Pelletier
Biographie
Marchand grainetier. Une lettre envoyée au National révélait dans ces termes sa participation à l’attaque de la caserne de Babylone : « A M. le rédacteur du National,
»Paris, le 3 août 1830
»Monsieur,
»Un fait qui n’a pas été oublié et qui mérite cependant de l’être, m’engage à vous adresser ce peu de mots.
»A la prise de la caserne Babylone, un jeune élève de l’Ecole polytechnique, déjà blessé à la tête en faisant rendre les gendarmes d’élite de la rue de Vaugirard, prit à peine le temps de faire appliquer un linge sur sa blessure, et courut à la tête de 30 à 40 hommes dont il avait pris le commandement, pour faire déposer les armes aux Suisses ; mais, à peine arrivé au coin de la rue des Brodeurs et de celle Plumet, il tombe frappé d’une balle à la tempe, dans les bras d’un charbonnier, en disant : “Mes amis, ne vous effrayez pas, je meurs pour la liberté !… Vengez-moi !…” A ces mots, il expire. Si ce brave eût vécu un quart d’heure de plus, il aurait vu les Suisses déposer les armes, après avoir été harcelés par le peuple, qui mit le feu aux portes, et s’empara d’une pièce de canon.

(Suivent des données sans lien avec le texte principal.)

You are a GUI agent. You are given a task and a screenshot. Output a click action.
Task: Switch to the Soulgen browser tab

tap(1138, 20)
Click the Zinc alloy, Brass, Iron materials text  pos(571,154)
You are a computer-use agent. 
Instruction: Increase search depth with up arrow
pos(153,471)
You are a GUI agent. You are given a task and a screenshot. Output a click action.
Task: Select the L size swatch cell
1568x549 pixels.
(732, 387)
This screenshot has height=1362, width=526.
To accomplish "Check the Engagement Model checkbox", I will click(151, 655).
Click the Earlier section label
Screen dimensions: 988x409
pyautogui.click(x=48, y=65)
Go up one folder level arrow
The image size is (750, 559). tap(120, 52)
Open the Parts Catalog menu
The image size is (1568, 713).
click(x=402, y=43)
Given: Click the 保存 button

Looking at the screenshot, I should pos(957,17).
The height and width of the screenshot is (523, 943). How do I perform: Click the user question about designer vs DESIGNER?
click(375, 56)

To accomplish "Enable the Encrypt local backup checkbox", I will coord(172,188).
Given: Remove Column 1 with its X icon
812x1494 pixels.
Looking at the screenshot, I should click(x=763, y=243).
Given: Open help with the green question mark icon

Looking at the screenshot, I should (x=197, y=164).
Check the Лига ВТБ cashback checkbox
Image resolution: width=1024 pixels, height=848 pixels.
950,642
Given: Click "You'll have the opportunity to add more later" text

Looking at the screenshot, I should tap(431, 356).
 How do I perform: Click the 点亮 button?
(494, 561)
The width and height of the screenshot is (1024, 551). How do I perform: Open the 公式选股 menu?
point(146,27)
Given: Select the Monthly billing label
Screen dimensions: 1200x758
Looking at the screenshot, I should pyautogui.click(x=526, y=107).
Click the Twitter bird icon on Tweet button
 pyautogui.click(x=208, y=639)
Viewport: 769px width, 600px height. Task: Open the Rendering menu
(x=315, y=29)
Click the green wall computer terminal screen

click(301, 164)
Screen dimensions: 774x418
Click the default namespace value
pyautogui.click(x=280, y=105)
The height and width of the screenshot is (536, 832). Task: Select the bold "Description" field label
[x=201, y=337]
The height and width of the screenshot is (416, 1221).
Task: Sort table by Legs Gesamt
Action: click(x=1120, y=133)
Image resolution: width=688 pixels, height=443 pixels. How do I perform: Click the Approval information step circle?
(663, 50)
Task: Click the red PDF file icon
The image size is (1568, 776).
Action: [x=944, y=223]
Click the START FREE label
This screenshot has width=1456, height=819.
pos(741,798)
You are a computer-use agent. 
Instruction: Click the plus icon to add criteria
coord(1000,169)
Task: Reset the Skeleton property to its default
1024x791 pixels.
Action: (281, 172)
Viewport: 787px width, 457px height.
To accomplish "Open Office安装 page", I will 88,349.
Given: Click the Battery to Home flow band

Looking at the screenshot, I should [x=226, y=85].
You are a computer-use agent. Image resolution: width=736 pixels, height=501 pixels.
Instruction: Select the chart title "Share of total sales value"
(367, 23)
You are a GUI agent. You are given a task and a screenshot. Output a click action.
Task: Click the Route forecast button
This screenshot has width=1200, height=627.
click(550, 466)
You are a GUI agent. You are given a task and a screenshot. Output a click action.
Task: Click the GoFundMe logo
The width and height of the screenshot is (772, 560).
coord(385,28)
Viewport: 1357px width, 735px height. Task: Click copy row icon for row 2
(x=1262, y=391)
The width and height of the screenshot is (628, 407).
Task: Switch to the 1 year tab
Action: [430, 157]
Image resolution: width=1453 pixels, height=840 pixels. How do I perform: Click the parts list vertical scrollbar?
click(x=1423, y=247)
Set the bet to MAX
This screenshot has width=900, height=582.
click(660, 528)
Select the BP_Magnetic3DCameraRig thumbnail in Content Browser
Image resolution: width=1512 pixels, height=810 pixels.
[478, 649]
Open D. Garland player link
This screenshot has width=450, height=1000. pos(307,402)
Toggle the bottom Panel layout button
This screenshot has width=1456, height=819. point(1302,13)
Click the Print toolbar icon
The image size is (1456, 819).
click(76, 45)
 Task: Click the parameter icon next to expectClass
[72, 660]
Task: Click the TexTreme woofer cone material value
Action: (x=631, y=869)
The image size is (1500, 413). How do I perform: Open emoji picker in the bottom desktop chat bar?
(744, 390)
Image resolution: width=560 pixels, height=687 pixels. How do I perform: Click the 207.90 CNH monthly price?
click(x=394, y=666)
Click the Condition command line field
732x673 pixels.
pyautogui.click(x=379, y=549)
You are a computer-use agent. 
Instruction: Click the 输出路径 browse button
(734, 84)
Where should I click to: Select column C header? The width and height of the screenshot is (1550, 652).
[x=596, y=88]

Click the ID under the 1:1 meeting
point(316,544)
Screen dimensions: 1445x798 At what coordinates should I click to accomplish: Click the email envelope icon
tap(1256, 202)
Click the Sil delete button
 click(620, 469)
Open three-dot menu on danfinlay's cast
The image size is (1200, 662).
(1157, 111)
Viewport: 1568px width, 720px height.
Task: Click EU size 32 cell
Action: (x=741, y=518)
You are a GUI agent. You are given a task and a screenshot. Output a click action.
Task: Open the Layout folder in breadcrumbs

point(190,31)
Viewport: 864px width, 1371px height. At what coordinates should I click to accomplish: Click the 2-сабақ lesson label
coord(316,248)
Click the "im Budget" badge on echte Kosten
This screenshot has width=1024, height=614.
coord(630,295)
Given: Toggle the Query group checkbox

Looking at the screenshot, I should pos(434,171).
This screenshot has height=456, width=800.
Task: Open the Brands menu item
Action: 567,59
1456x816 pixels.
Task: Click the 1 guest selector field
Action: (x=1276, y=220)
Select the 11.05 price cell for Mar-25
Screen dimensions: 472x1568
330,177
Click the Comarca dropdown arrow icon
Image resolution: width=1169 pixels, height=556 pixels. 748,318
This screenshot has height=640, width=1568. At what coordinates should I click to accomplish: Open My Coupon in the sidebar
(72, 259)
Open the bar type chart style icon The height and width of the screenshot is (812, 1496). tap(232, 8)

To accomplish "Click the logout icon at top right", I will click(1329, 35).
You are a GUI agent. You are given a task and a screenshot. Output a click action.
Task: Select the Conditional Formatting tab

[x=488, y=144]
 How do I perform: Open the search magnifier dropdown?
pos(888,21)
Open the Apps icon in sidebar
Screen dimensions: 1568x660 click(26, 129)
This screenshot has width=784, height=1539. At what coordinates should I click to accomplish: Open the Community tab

»Un jeune homme, nommé Pelletier, marchand grainetier, rue de Sèvres, au coin de celle des Brodeurs, périt à la même affaire, frappé de deux balles, dont l’une au cœur et l’autre à la cuisse.
»On transporta ces deux braves défenseurs de notre liberté à l’hospice des Incurables, rue de Sèvres, et le convoi eut lieu le lendemain. Jamais je n’ai rien vu de si imposant. Plus de 600 hommes armés, le fusil sous le bras, suivaient silencieusement. Une foule considérable de femmes, de vieillards et d’enfants augmentait ce cortège ; le silence qui régnait n’était interrompu que par les cris de vive la liberté ! vivent les élèves de l’Ecole polytechnique ! Arrivés au cimetière Montparnasse, trois décharges de mousqueterie annoncèrent aux nombreux assistants que la terre venait de recevoir dans son sein les corps de ces deux infortunés.
»Je tâcherai de vous faire savoir incessamment le nom du jeune élève, mort si courageusement.
»J’ai l’honneur, etc.,
»Auguste Bry, imprimeur-lithographe. » Le National, 5 août 1830.